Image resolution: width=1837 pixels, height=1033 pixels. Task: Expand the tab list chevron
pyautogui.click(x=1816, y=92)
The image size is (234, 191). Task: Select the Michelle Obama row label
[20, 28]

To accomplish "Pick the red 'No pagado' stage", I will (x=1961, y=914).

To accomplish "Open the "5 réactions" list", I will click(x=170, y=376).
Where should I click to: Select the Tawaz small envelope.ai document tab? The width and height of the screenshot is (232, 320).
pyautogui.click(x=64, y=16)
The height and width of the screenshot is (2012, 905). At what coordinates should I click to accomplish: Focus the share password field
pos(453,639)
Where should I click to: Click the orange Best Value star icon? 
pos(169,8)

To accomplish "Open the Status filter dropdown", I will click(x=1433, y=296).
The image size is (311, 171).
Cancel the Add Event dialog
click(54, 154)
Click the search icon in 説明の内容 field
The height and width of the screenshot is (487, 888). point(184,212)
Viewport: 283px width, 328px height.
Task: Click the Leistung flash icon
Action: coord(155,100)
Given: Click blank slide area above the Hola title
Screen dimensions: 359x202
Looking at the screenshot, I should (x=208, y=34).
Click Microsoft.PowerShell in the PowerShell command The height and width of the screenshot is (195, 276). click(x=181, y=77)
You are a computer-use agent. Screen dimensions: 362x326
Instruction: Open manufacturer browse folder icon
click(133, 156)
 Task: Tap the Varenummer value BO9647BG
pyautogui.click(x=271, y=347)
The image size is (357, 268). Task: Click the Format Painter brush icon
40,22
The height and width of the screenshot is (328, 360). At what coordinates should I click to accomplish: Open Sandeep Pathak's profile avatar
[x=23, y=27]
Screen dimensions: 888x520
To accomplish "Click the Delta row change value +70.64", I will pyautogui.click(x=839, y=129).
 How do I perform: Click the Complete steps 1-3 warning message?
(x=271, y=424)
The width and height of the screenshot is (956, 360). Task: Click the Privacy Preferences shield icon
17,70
▬▬▬
*What you have to do*. Write out all of the records above again without changing any character.

*Problem solution*.
Image resolution: width=1837 pixels, height=1033 pixels. Task: Expand the tab list chevron
pyautogui.click(x=1816, y=92)
The image size is (234, 191). Task: Select the Michelle Obama row label
[20, 28]

To accomplish "Pick the red 'No pagado' stage", I will (x=1961, y=914).

To accomplish "Open the "5 réactions" list", I will click(x=170, y=376).
Where should I click to: Select the Tawaz small envelope.ai document tab? The width and height of the screenshot is (232, 320).
pyautogui.click(x=64, y=16)
The height and width of the screenshot is (2012, 905). At what coordinates should I click to accomplish: Focus the share password field
pos(453,639)
Where should I click to: Click the orange Best Value star icon? 
pos(169,8)

To accomplish "Open the Status filter dropdown", I will click(x=1433, y=296).
The image size is (311, 171).
Cancel the Add Event dialog
click(54, 154)
Click the search icon in 説明の内容 field
The height and width of the screenshot is (487, 888). point(184,212)
Viewport: 283px width, 328px height.
Task: Click the Leistung flash icon
Action: coord(155,100)
Given: Click blank slide area above the Hola title
Screen dimensions: 359x202
Looking at the screenshot, I should (x=208, y=34).
Click Microsoft.PowerShell in the PowerShell command The height and width of the screenshot is (195, 276). click(x=181, y=77)
You are a computer-use agent. Screen dimensions: 362x326
Instruction: Open manufacturer browse folder icon
click(133, 156)
 Task: Tap the Varenummer value BO9647BG
pyautogui.click(x=271, y=347)
The image size is (357, 268). Task: Click the Format Painter brush icon
40,22
The height and width of the screenshot is (328, 360). At what coordinates should I click to accomplish: Open Sandeep Pathak's profile avatar
[x=23, y=27]
Screen dimensions: 888x520
To accomplish "Click the Delta row change value +70.64", I will pyautogui.click(x=839, y=129).
 How do I perform: Click the Complete steps 1-3 warning message?
(x=271, y=424)
The width and height of the screenshot is (956, 360). Task: Click the Privacy Preferences shield icon
17,70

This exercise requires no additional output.